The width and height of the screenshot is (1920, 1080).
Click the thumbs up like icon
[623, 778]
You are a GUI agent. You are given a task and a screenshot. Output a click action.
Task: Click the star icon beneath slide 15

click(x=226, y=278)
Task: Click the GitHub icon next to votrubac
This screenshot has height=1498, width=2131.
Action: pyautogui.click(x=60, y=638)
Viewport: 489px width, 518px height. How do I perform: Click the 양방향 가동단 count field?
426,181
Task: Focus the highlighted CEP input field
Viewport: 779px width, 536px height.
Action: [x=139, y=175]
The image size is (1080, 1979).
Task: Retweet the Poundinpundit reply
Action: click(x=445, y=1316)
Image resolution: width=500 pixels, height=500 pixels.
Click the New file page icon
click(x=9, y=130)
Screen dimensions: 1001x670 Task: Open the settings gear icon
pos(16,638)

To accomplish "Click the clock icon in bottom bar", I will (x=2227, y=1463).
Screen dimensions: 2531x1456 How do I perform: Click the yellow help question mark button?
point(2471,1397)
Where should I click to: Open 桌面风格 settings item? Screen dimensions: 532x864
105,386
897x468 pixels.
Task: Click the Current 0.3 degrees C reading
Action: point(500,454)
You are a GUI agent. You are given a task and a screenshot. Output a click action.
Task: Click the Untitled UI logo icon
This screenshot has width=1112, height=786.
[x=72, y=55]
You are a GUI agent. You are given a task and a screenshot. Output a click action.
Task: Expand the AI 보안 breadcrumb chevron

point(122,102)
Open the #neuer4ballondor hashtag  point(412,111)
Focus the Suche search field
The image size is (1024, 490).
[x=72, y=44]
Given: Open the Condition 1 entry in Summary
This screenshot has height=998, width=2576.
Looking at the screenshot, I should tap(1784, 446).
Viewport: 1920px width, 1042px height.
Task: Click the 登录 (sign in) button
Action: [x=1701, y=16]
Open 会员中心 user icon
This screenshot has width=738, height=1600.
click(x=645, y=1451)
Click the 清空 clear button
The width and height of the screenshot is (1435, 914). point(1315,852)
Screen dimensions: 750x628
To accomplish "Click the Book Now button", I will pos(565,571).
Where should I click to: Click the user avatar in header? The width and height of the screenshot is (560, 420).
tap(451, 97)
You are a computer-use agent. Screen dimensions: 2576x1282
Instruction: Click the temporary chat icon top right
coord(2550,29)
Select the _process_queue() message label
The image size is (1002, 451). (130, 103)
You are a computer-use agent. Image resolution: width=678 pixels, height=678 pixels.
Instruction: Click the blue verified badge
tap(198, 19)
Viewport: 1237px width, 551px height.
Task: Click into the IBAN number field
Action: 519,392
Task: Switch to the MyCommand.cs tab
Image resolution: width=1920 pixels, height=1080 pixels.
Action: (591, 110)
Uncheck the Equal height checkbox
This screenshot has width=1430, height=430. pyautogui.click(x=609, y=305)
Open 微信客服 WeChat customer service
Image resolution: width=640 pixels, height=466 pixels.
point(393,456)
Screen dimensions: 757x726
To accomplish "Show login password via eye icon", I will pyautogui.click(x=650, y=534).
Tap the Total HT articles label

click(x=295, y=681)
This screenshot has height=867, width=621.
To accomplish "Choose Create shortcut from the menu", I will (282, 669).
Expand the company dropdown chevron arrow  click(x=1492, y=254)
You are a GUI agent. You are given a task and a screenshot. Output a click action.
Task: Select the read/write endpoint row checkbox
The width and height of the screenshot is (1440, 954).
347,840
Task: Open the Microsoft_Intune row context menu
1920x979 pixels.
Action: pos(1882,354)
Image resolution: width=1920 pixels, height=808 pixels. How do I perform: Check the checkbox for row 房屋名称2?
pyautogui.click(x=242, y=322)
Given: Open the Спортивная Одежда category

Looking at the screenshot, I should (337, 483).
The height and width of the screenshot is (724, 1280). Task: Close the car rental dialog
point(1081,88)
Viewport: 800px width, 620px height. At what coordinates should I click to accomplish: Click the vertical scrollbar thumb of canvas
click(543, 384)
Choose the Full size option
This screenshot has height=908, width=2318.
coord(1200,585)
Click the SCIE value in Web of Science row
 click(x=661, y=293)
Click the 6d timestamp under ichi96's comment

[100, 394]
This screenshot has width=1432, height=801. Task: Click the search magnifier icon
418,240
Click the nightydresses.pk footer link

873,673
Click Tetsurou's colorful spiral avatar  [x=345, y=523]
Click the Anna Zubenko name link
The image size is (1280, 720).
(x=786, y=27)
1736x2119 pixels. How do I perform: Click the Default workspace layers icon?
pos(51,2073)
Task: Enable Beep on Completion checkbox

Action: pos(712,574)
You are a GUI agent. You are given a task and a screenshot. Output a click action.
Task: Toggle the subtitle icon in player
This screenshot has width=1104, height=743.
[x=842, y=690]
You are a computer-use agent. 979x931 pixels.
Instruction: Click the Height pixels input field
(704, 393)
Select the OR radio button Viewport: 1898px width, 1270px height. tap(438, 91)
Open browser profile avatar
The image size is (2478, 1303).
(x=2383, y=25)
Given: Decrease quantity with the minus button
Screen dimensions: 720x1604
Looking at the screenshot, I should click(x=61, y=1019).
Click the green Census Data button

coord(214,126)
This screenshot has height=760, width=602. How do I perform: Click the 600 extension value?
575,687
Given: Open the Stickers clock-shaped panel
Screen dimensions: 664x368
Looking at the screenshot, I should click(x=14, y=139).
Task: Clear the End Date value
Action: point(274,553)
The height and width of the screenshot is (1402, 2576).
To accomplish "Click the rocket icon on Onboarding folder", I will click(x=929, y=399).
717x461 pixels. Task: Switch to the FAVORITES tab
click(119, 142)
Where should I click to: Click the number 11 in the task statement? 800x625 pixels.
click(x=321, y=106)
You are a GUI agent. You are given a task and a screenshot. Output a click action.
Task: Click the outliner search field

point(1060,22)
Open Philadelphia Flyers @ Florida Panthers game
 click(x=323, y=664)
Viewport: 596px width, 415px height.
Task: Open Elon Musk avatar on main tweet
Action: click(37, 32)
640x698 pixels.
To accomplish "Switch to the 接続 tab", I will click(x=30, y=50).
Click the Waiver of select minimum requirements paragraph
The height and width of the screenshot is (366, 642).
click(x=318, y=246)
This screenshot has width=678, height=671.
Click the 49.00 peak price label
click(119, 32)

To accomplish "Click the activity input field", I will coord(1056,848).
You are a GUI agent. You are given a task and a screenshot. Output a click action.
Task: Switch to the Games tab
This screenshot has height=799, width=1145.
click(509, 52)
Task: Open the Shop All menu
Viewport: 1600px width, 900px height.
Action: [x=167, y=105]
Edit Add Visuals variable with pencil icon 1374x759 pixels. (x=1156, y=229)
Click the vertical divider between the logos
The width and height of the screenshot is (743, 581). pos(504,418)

============================================================

What is asked: Reproduce the stretch of the data from its start through the line containing "I will pos(565,571).", switching every "GUI agent" to "GUI assistant" and leaving all else unchanged.

Solved problem:
The width and height of the screenshot is (1920, 1080).
Click the thumbs up like icon
[623, 778]
You are a GUI assistant. You are given a task and a screenshot. Output a click action.
Task: Click the star icon beneath slide 15

click(x=226, y=278)
Task: Click the GitHub icon next to votrubac
This screenshot has height=1498, width=2131.
Action: pyautogui.click(x=60, y=638)
Viewport: 489px width, 518px height. How do I perform: Click the 양방향 가동단 count field?
426,181
Task: Focus the highlighted CEP input field
Viewport: 779px width, 536px height.
Action: [x=139, y=175]
The image size is (1080, 1979).
Task: Retweet the Poundinpundit reply
Action: click(x=445, y=1316)
Image resolution: width=500 pixels, height=500 pixels.
Click the New file page icon
click(x=9, y=130)
Screen dimensions: 1001x670 Task: Open the settings gear icon
pos(16,638)

To accomplish "Click the clock icon in bottom bar", I will (x=2227, y=1463).
Screen dimensions: 2531x1456 How do I perform: Click the yellow help question mark button?
point(2471,1397)
Where should I click to: Open 桌面风格 settings item? Screen dimensions: 532x864
105,386
897x468 pixels.
Task: Click the Current 0.3 degrees C reading
Action: point(500,454)
You are a GUI assistant. You are given a task and a screenshot. Output a click action.
Task: Click the Untitled UI logo icon
This screenshot has width=1112, height=786.
[x=72, y=55]
You are a GUI assistant. You are given a task and a screenshot. Output a click action.
Task: Expand the AI 보안 breadcrumb chevron

point(122,102)
Open the #neuer4ballondor hashtag  point(412,111)
Focus the Suche search field
The image size is (1024, 490).
[x=72, y=44]
Given: Open the Condition 1 entry in Summary
This screenshot has height=998, width=2576.
Looking at the screenshot, I should tap(1784, 446).
Viewport: 1920px width, 1042px height.
Task: Click the 登录 (sign in) button
Action: [x=1701, y=16]
Open 会员中心 user icon
This screenshot has width=738, height=1600.
click(x=645, y=1451)
Click the 清空 clear button
The width and height of the screenshot is (1435, 914). point(1315,852)
Screen dimensions: 750x628
To accomplish "Click the Book Now button", I will pos(565,571).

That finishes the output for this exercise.